Deploying Strands Agents SDK Agents to AWS Fargate¶

AWS Fargate is a serverless compute engine for containers that works with Amazon ECS and EKS. It allows you to run containers without having to manage servers or clusters. This makes it an excellent choice for deploying Strands Agents SDK agents as containerized applications with high availability and scalability.

If you're not familiar with the AWS CDK, check out the official documentation.

This guide discusses Fargate integration at a high level - for a complete example project deploying to Fargate, check out the deploy_to_fargate sample project on GitHub.

Creating Your Agent in Python¶

The core of your Fargate deployment is a containerized FastAPI application that hosts your Strands Agents SDK agent. This Python application initializes your agent and processes incoming HTTP requests.

The FastAPI application follows these steps:

Define endpoints for agent interactions
Create a Strands Agents SDK agent with the specified system prompt and tools
Process incoming requests through the agent
Return the response back to the client

Here's an example of a weather forecasting agent application (app.py):

app = FastAPI(title="Weather API")

# Define a weather-focused system prompt
WEATHER_SYSTEM_PROMPT = """You are a weather assistant with HTTP capabilities. You can:

1. Make HTTP requests to the National Weather Service API
2. Process and display weather forecast data
3. Provide weather information for locations in the United States

When retrieving weather information:
1. First get the coordinates or grid information using https://api.weather.gov/points/{latitude},{longitude} or https://api.weather.gov/points/{zipcode}
2. Then use the returned forecast URL to get the actual forecast

When displaying responses:
- Format weather data in a human-readable way
- Highlight important information like temperature, precipitation, and alerts
- Handle errors appropriately
- Don't ask follow-up questions

Always explain the weather conditions clearly and provide context for the forecast.

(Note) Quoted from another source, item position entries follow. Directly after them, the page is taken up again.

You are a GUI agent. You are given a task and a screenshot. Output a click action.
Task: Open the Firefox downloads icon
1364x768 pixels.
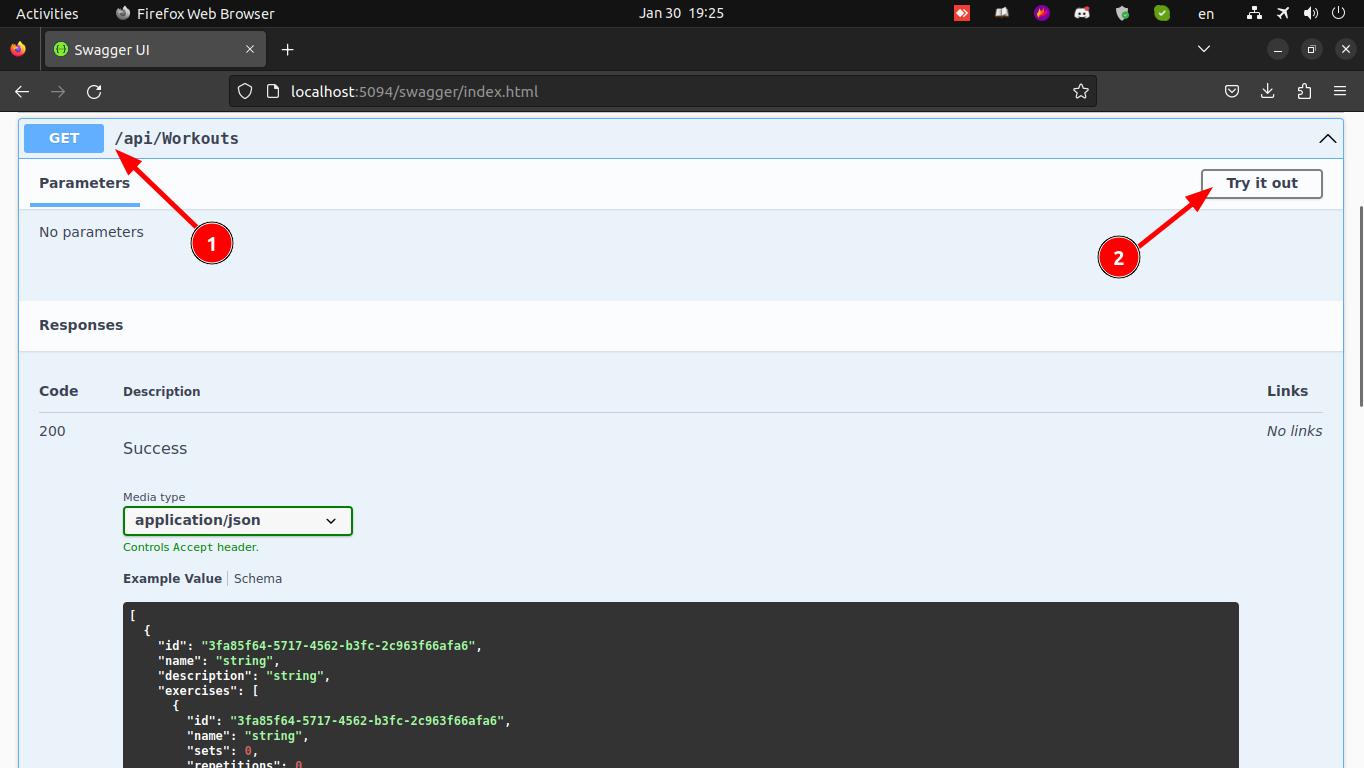[x=1267, y=92]
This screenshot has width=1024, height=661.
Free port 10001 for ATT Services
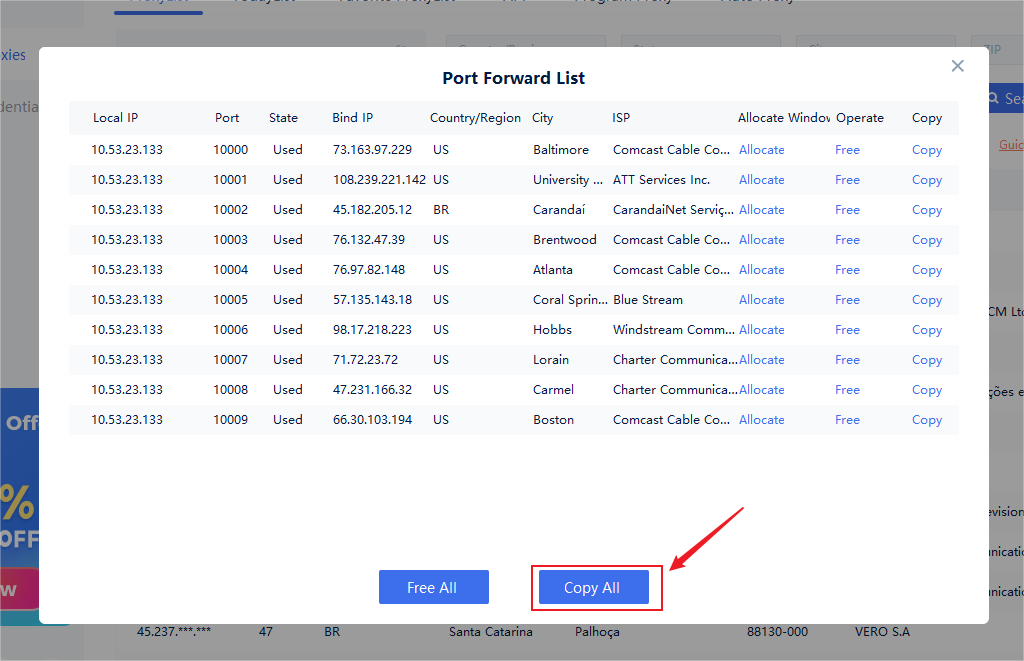point(847,180)
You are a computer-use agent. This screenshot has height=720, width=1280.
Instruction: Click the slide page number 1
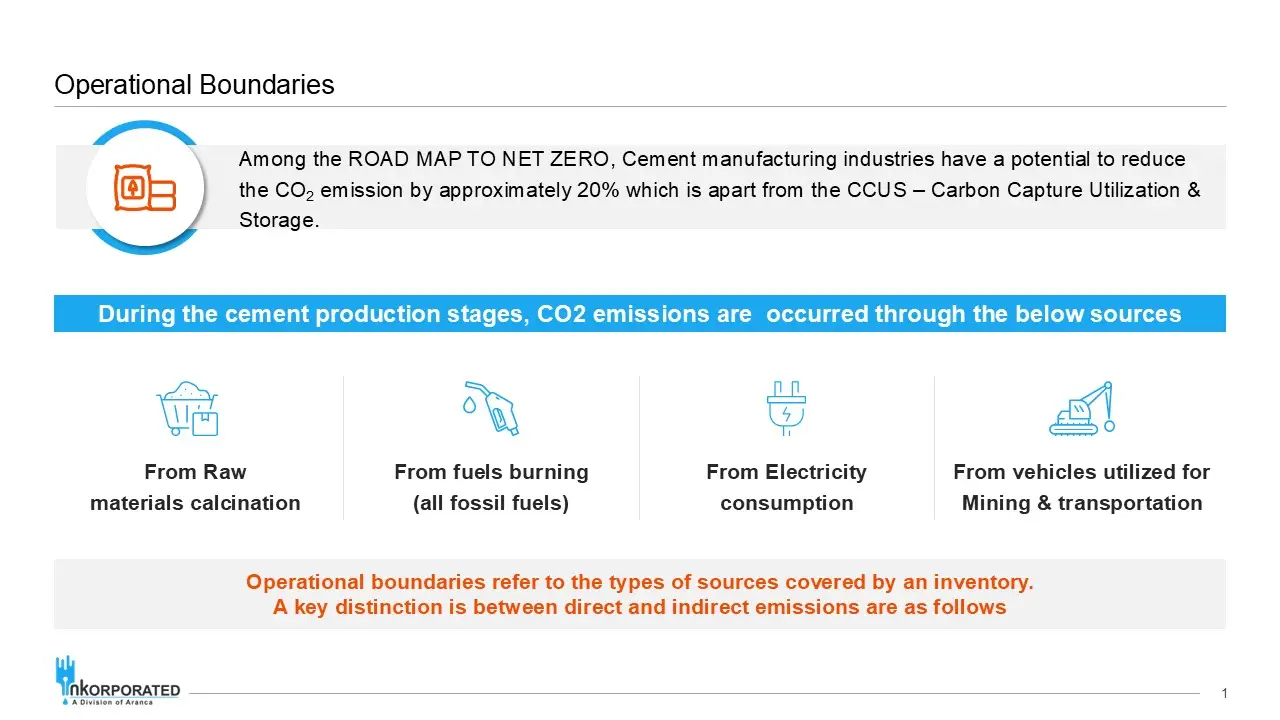tap(1225, 693)
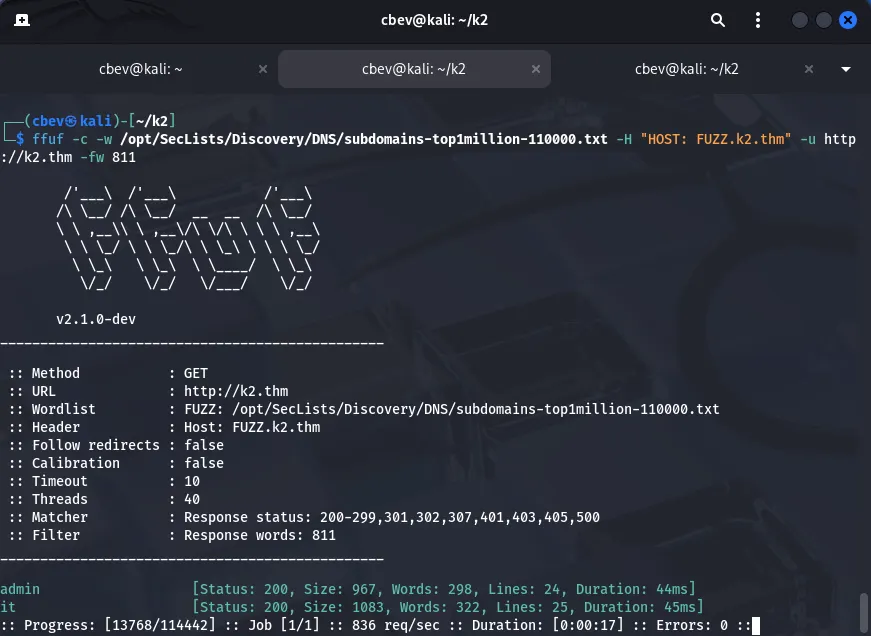The image size is (871, 636).
Task: Click the terminal cursor after Errors: 0
Action: (756, 626)
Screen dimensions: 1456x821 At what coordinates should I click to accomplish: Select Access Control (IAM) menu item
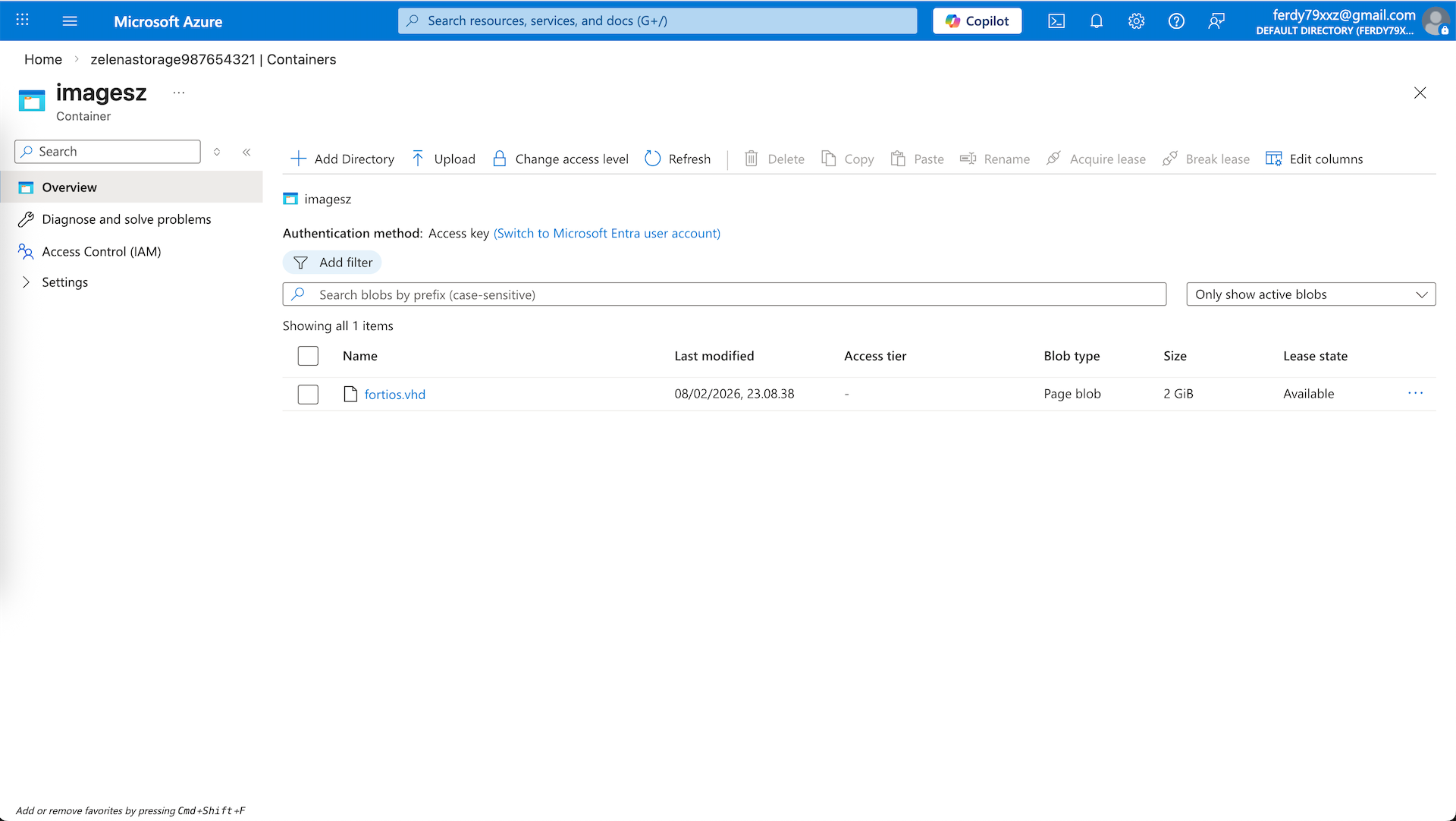102,251
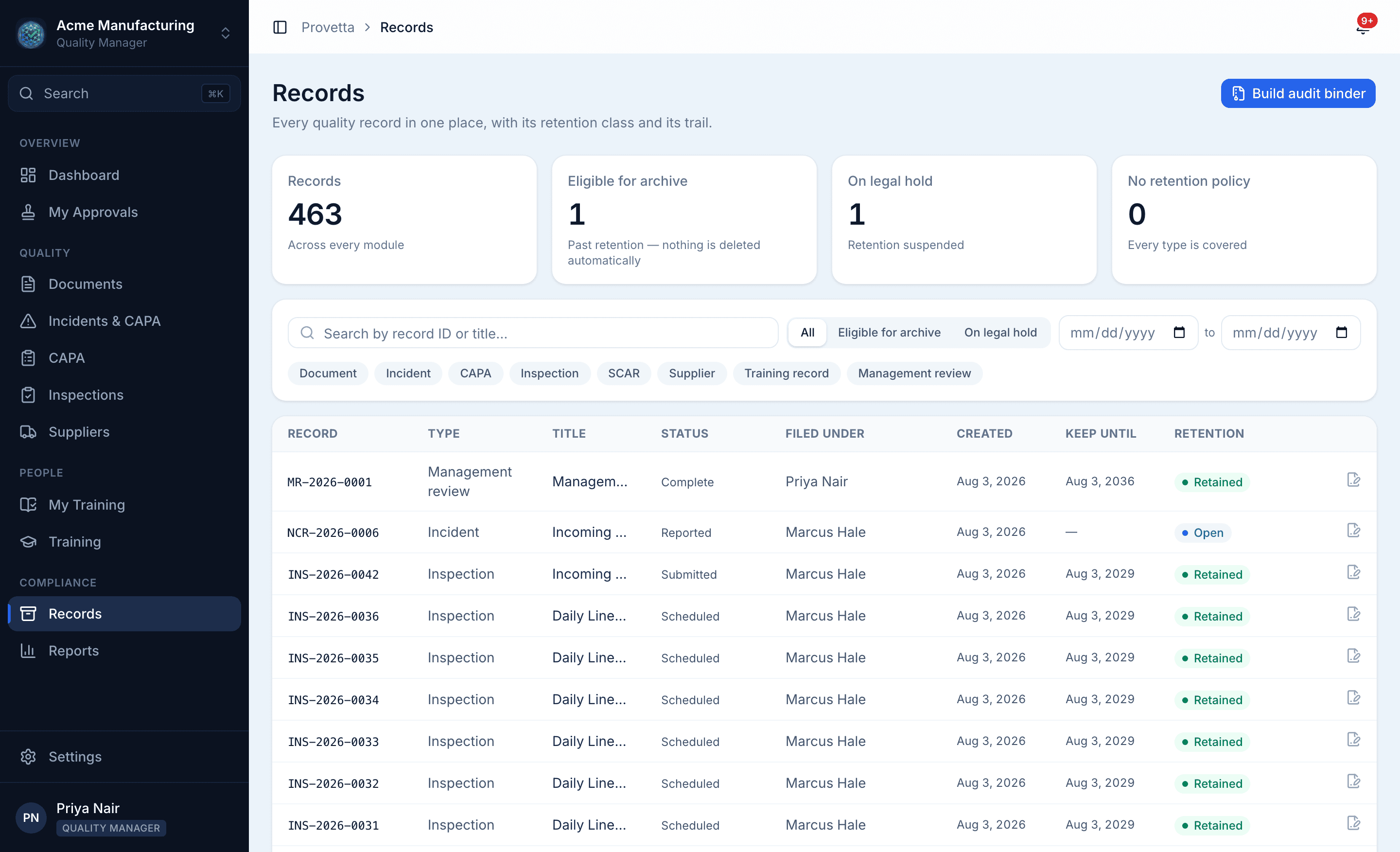Image resolution: width=1400 pixels, height=852 pixels.
Task: Click the Reports chart icon
Action: [x=28, y=651]
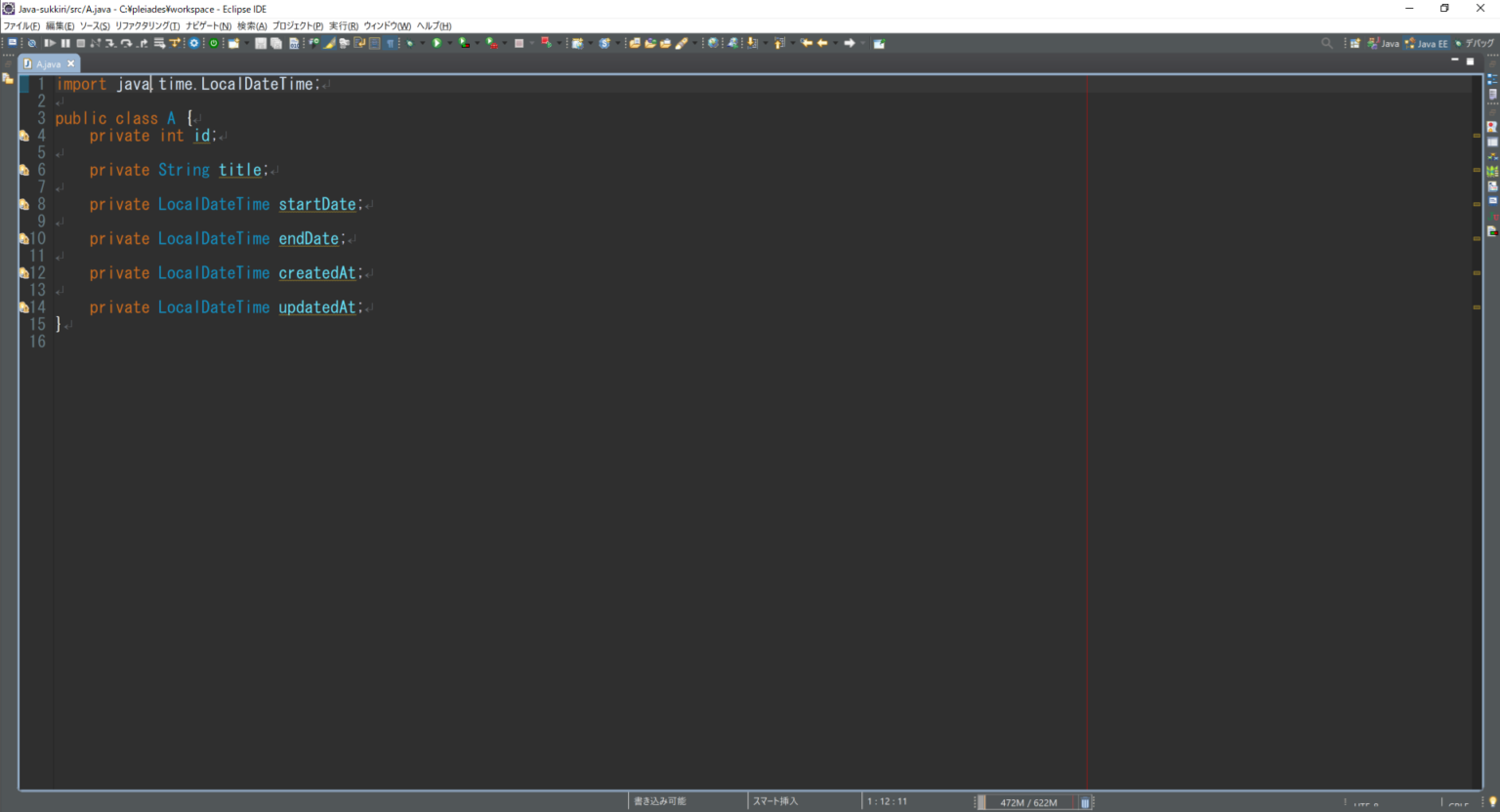Image resolution: width=1500 pixels, height=812 pixels.
Task: Switch to the Java EE perspective
Action: (x=1426, y=43)

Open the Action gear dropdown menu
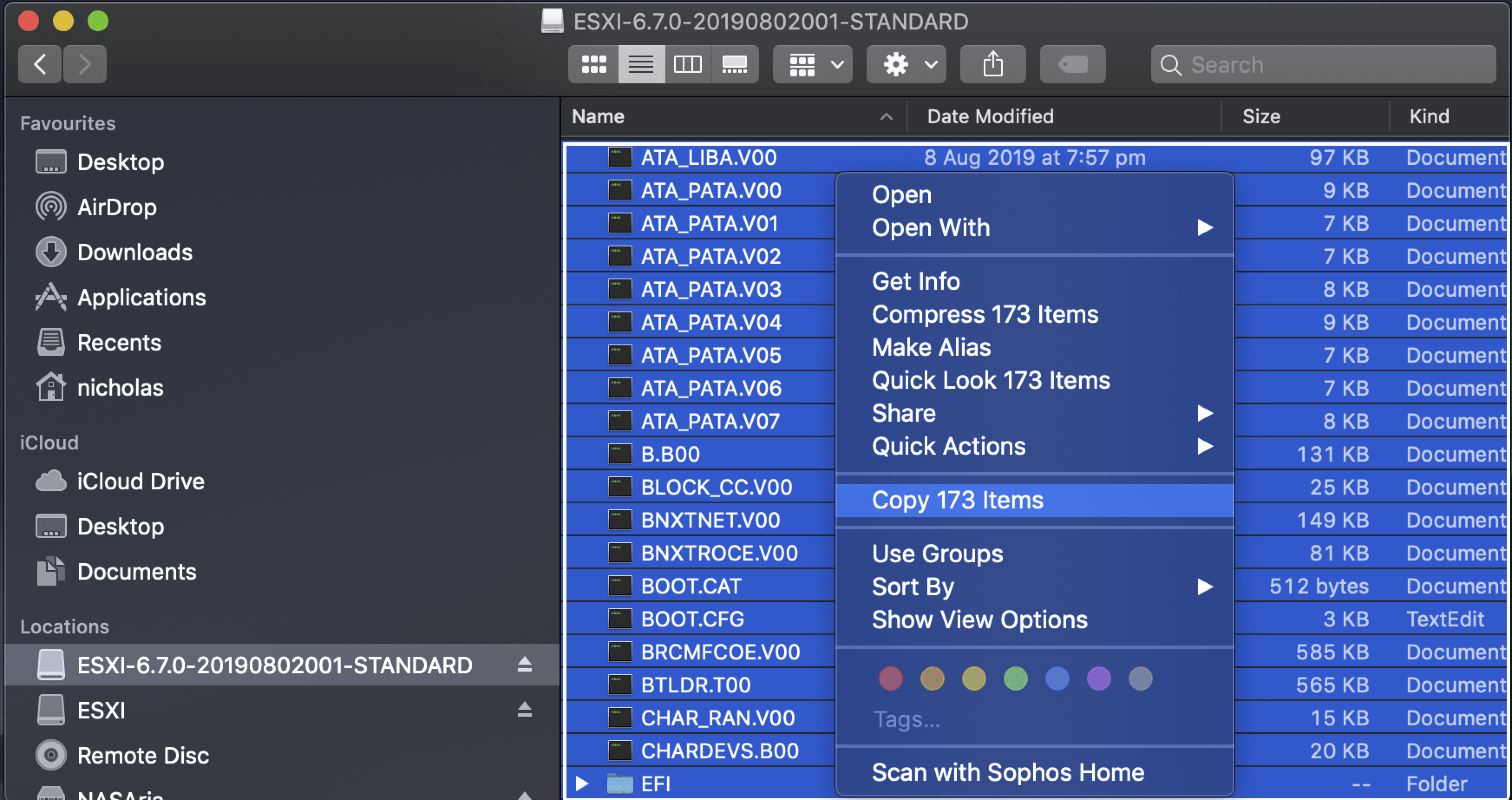click(906, 65)
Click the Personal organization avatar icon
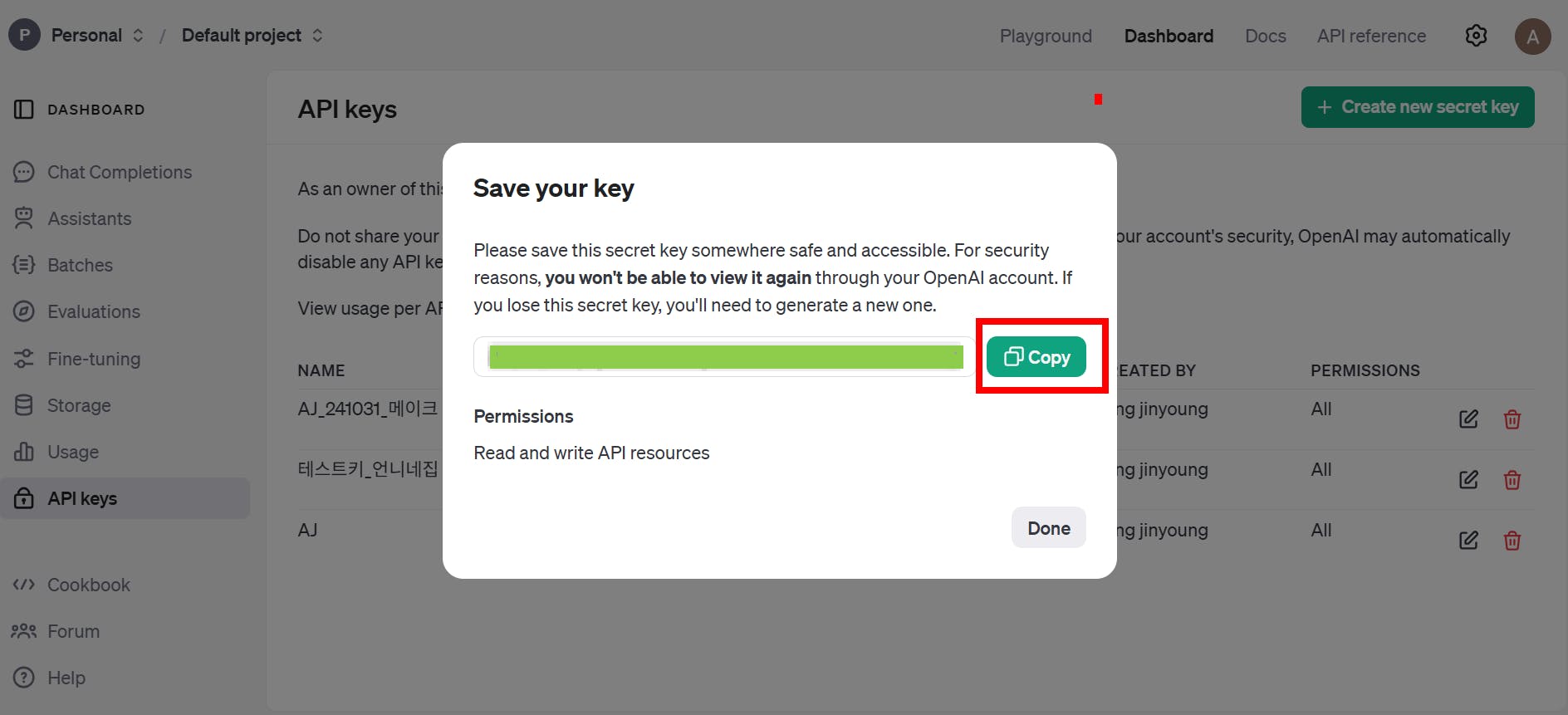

At the point where tools are done being invoked and a summary can be presented to the user, invoke the ready_to_summarize
tool and then continue with the summary.
"""

class PromptRequest(BaseModel):
    prompt: str

@app.post('/weather')
async def get_weather(request: PromptRequest):
    """Endpoint to get weather information."""
    prompt = request.prompt

    if not prompt:
        raise HTTPException(status_code=400, detail="No prompt provided")

    try:
        weather_agent = Agent(
            system_prompt=WEATHER_SYSTEM_PROMPT,
            tools=[http_request],
        )
        response = weather_agent(prompt)
        content = str(response)
        return PlainTextResponse(content=content)
    except Exception as e:
        raise HTTPException(status_code=500, detail=str(e))

Streaming responses¶

Streaming responses can significantly improve the user experience by providing real-time responses back to the customer. This is especially valuable for longer responses.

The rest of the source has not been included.